The bill proposes that, in keeping with world standards, one or more research hospitals should be established so that medical innovation can be promoted and can effect change on the legalisation of the medical, commercial, and industrial use of dagga.

Bulatov says reasonable steps have been taken to filter out the narcotic effects in isolating the chemicals that hold health benefits and capturing them in pill, syrup, and injectable form, primarily the Cannabidiol in the plant.

"But you can never retrieve such components in a completely uncorrupted form," he says. "There will be always traces of the unwanted chemical in any extract.

"As small as that contamination might be, it still represents narcotic contamination. The same applies to marijuana especially cultivated to have none of the TCH stimulant or very little of it." Some traditional healers use dagga to diagnose diseases.

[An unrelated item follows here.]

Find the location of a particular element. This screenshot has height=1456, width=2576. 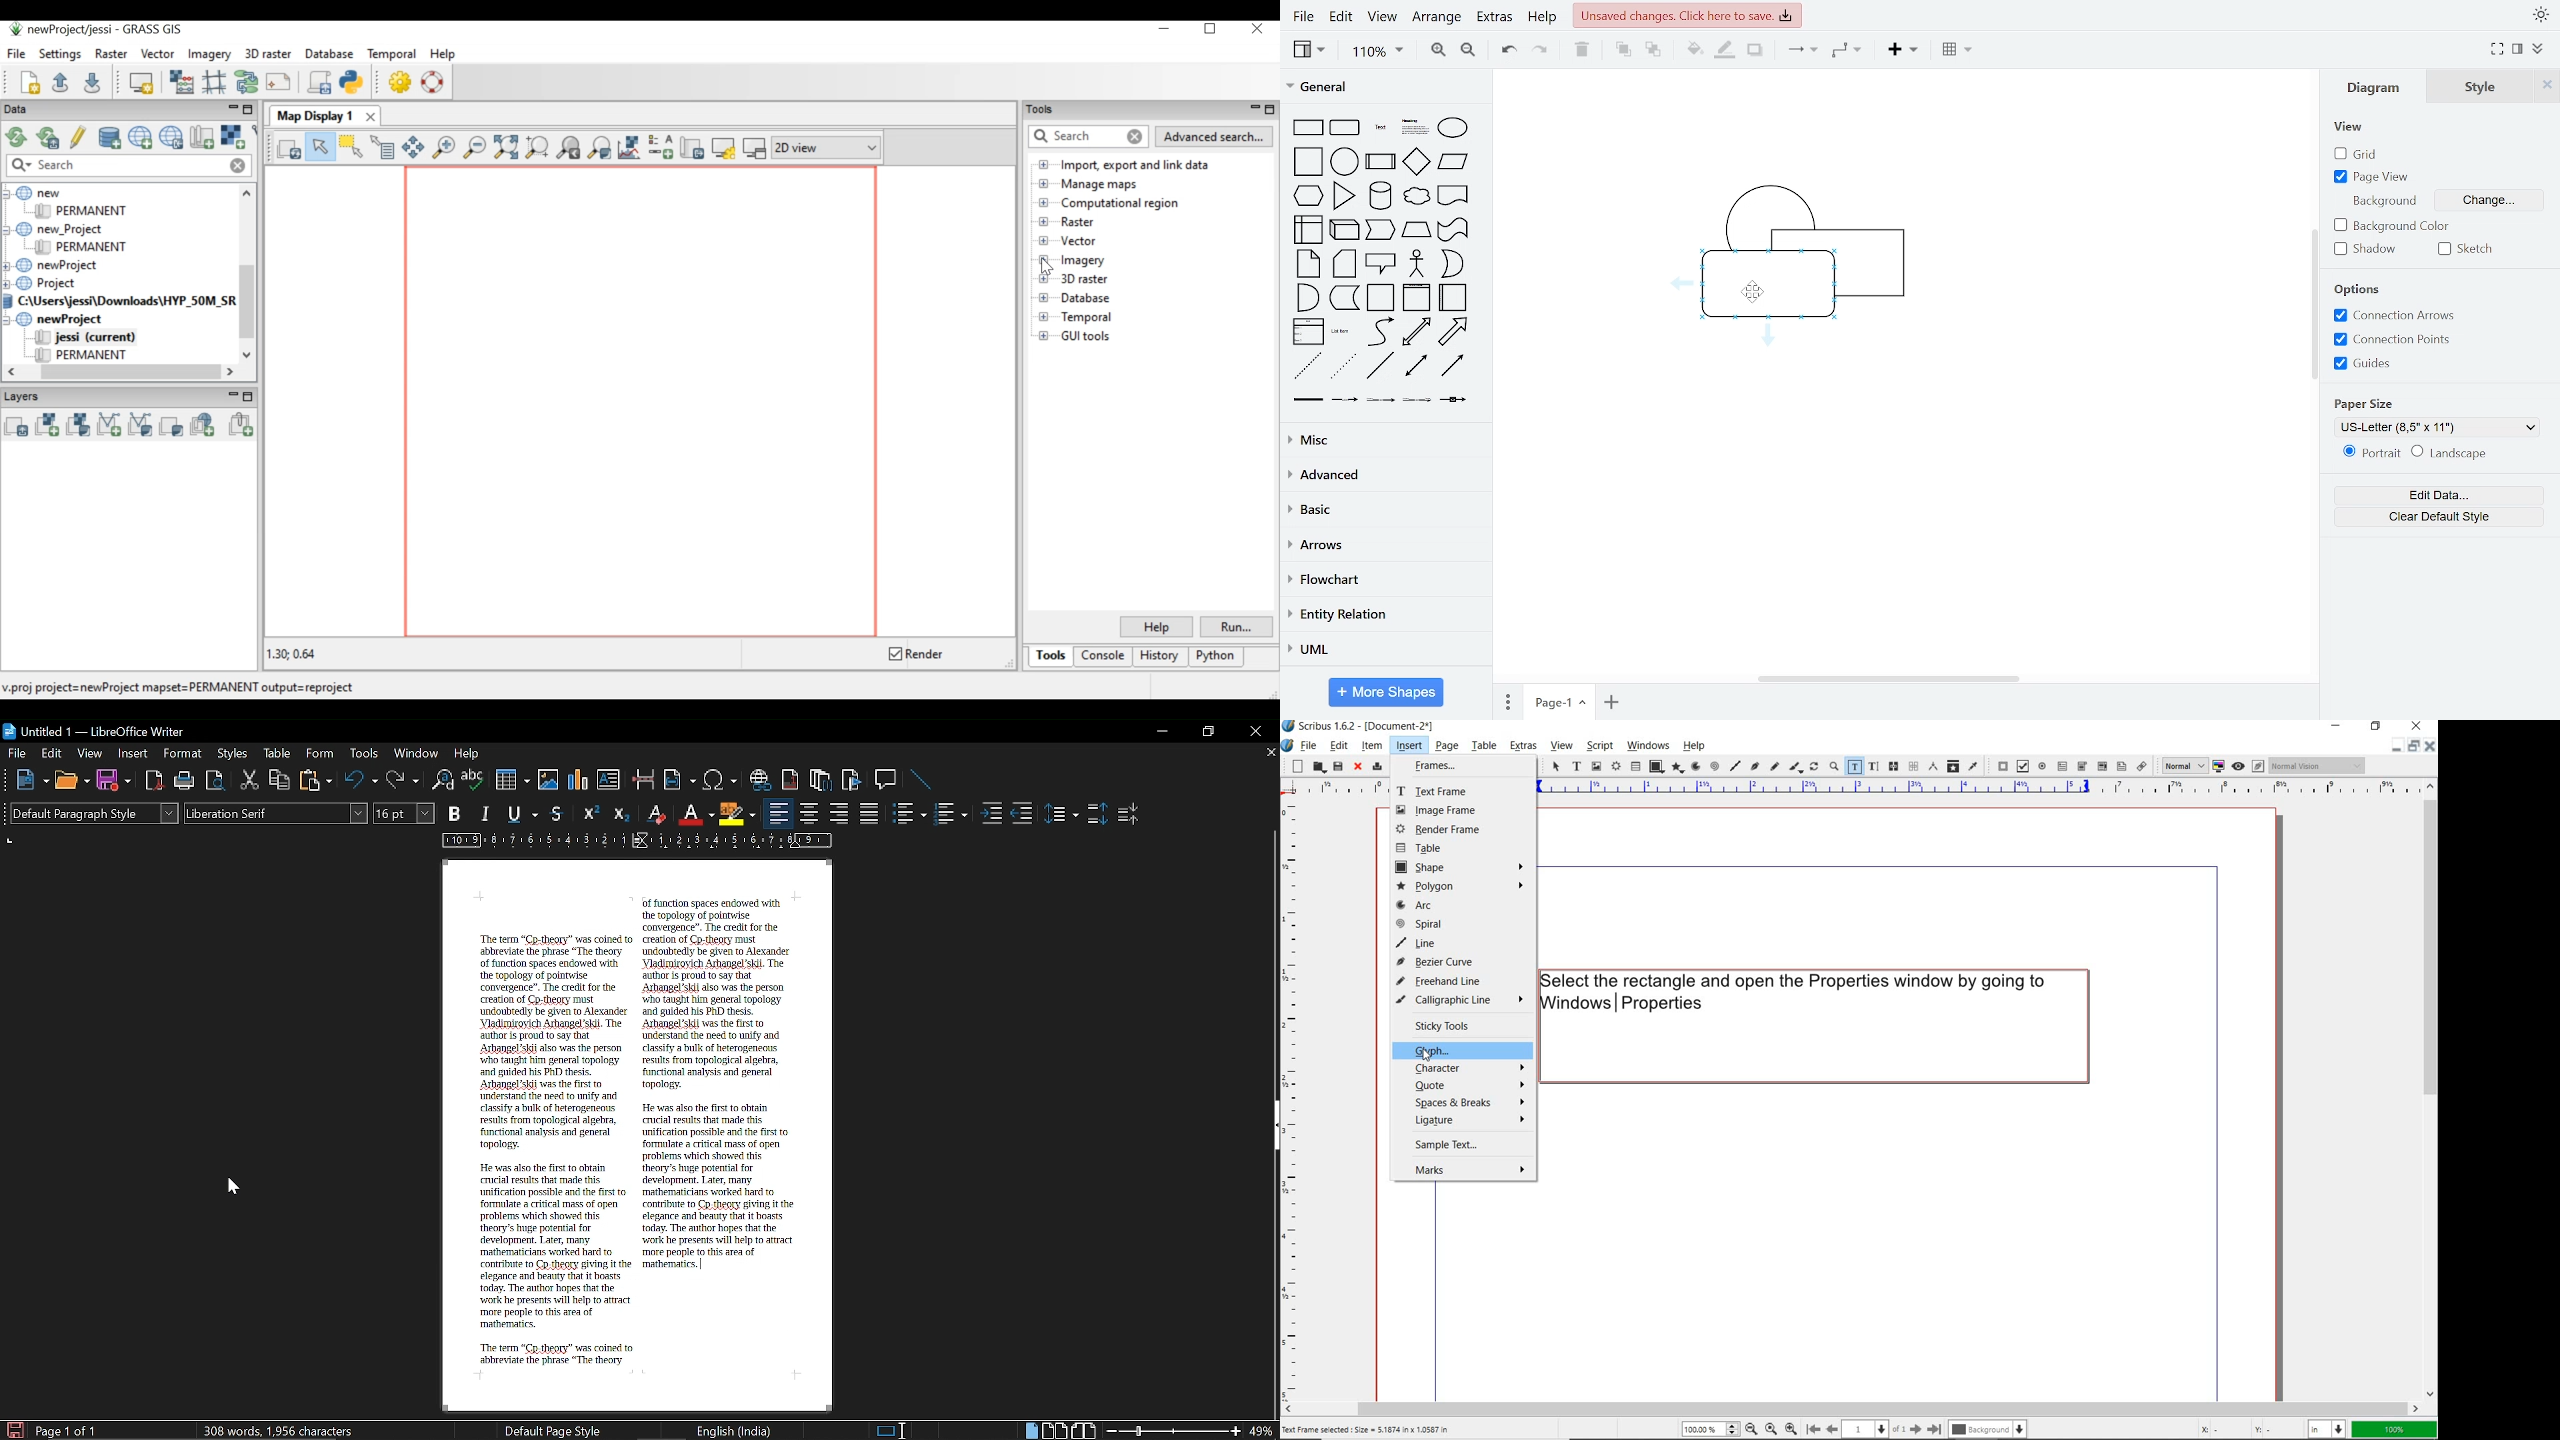

Insert link is located at coordinates (759, 780).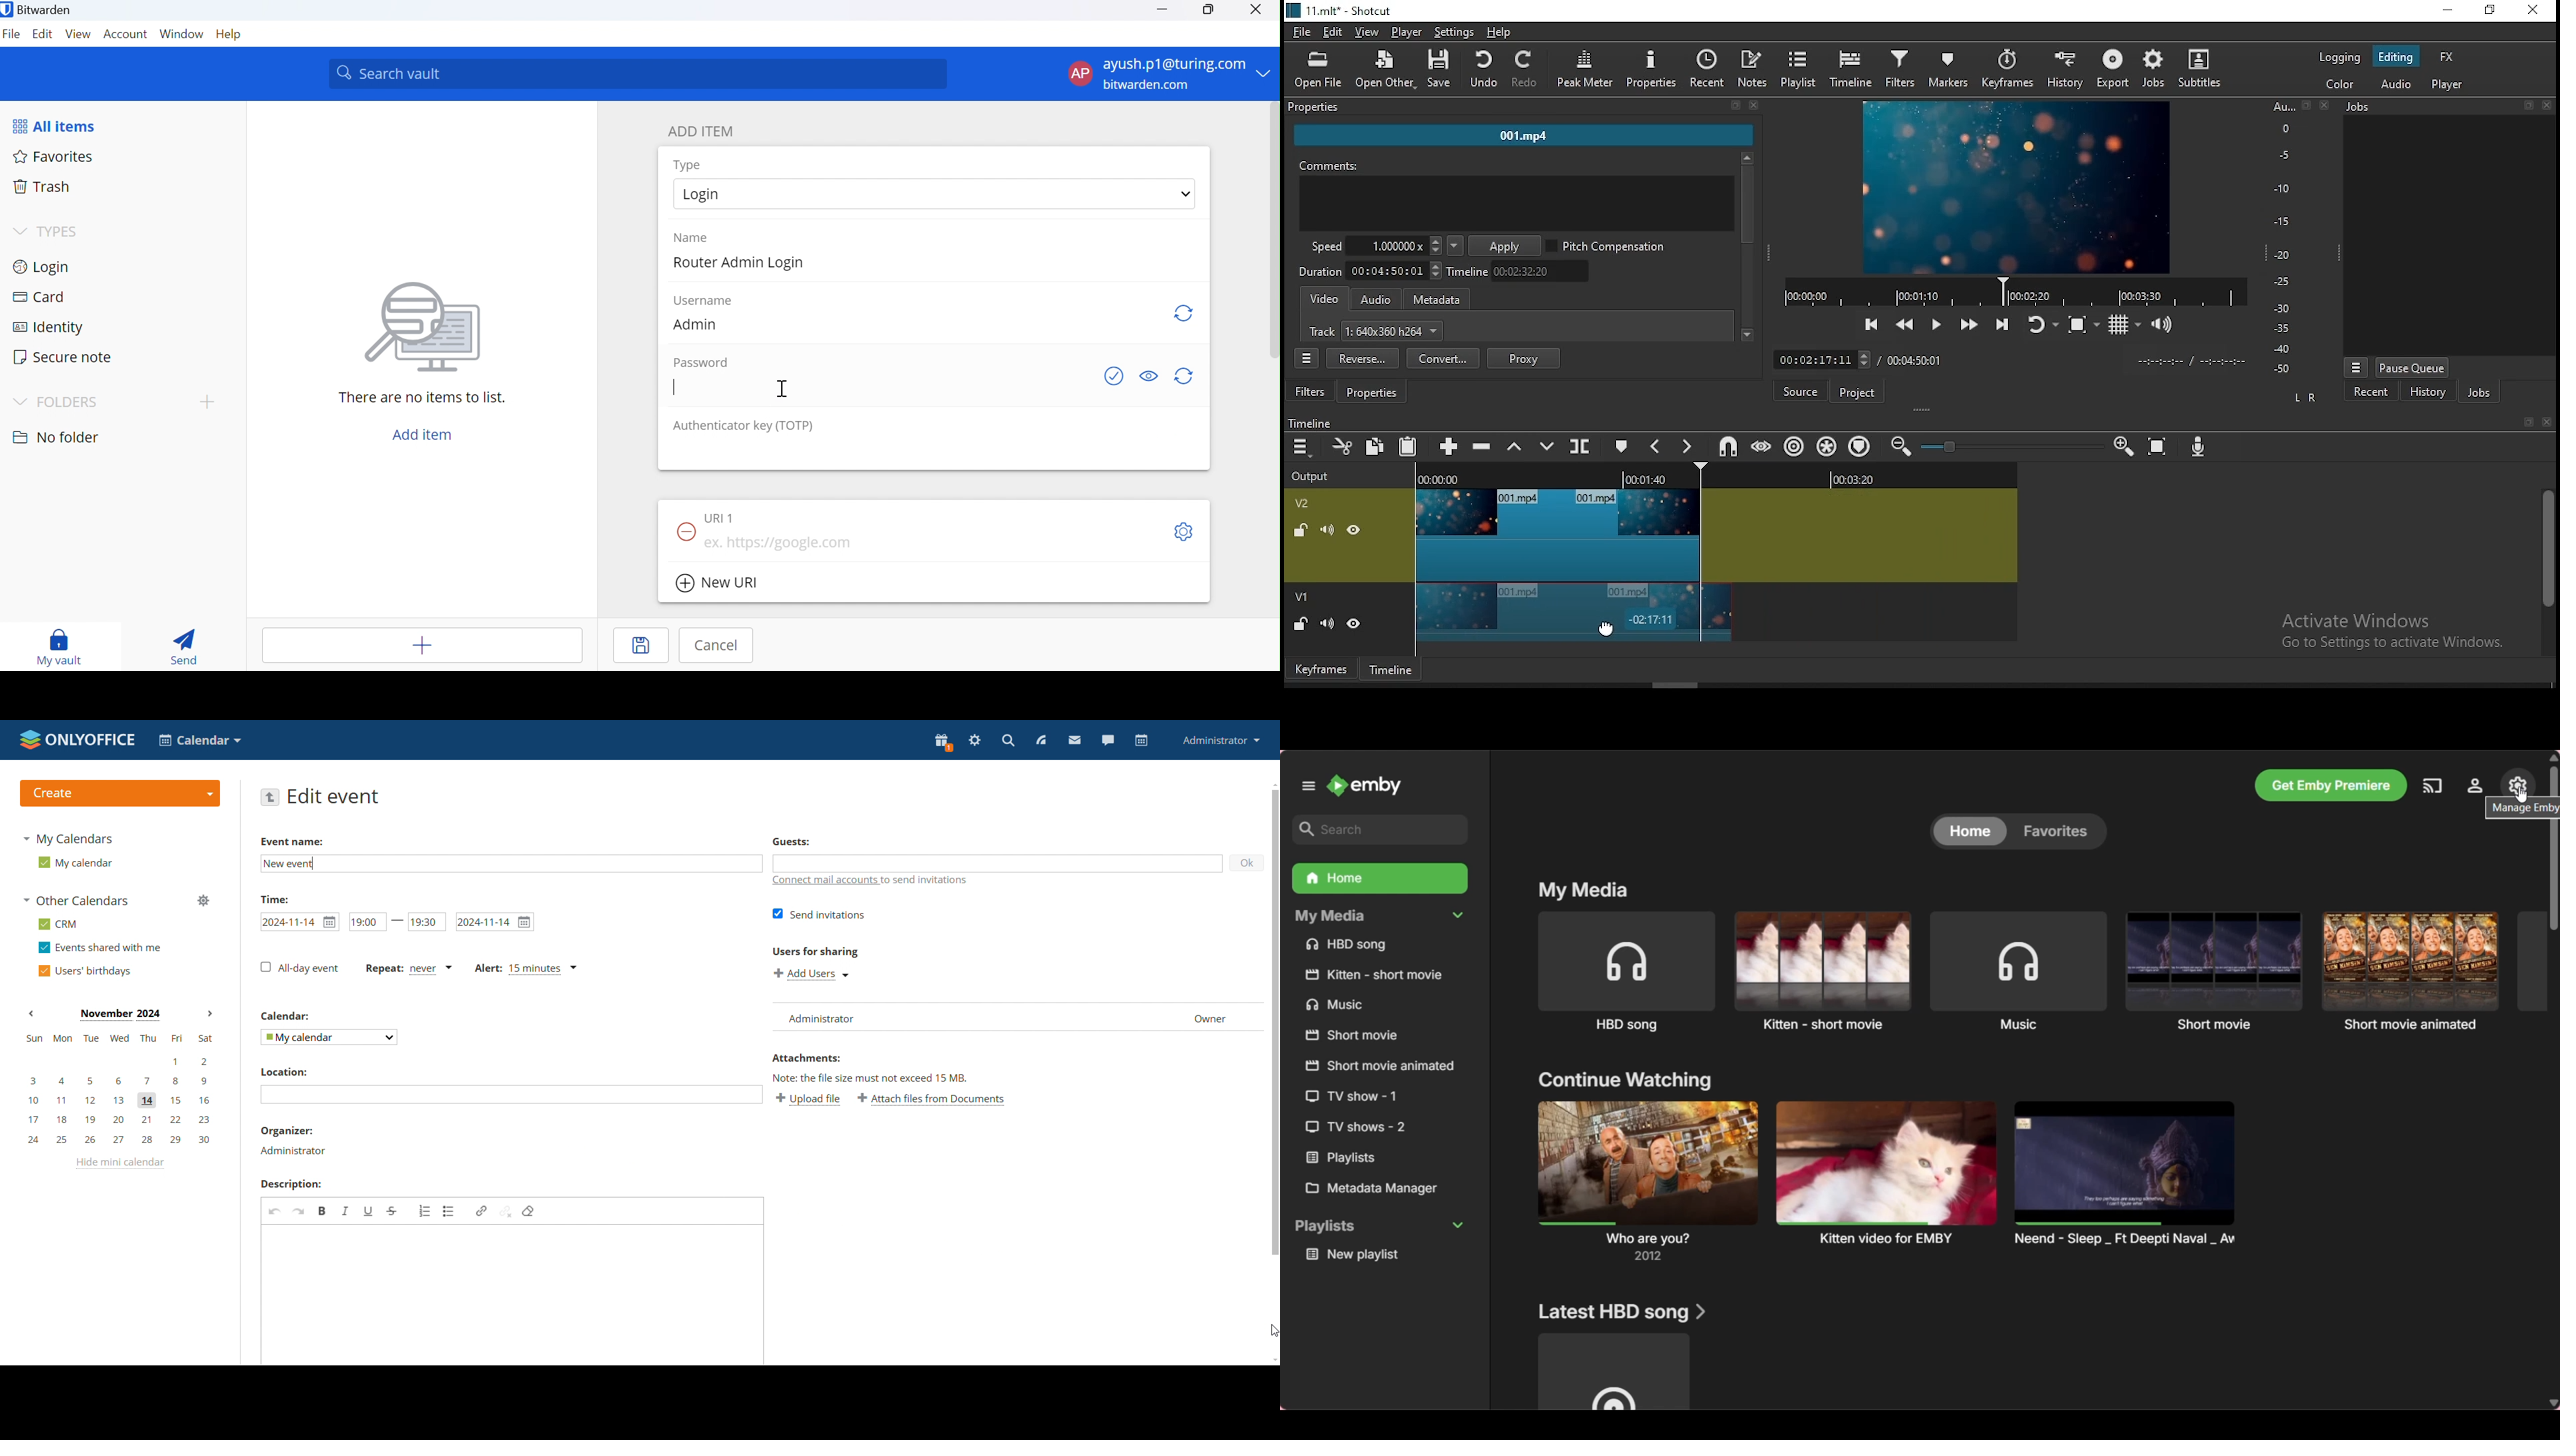  I want to click on Playlists, so click(1379, 1157).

In his book, Medical Plants and Traditional Medicines in Africa, Abayomi Sofowora recorded that "after taking the drug, the patient talks freely and while in this uninhibited state, he reveals the story of his life, as well as his sickness".

In some cultures, dagga sends the healer into a trance, which allows them to commune and intercede with the patient’s ancestors, who are often thought to be the source of the problems.

Medical marijuana has been approved by the US Food and Drug Administration (FDA) for the treatment of nausea and vomiting in patients undergoing chemotherapy and to stimulate appetite in patients with HIV. It is also used to treat Tourette’s Syndrome; loss of appetite in cancer patients; spasticity in patients with multiple sclerosis; postoperative nausea and vomiting; and the skin condition pruritus, although it does not have FDA approval for these conditions.

Earlier this month, the Australian parliament legalised the growing of dagga for medicinal purposes, with the government calling it "the missing piece in a patient’s journey".

Australian Health Minister Sussan Ley said the law allowed dagga cultivation through a national licensing and permit scheme, opening the way to a safe, legal and sustainable supply of domestically produced product. In SA, a watered-down version of the Medical Innovation Bill could possibly become law, which would allow some easing of the ring-fencing that constrains the use of medical dagga.

The elephant in the surgery room is the apparently insurmountable incompatibility between modern biomedicine and traditional medicine. Both parties understand the need for a closer relationship, but they do not seem to know how to get there.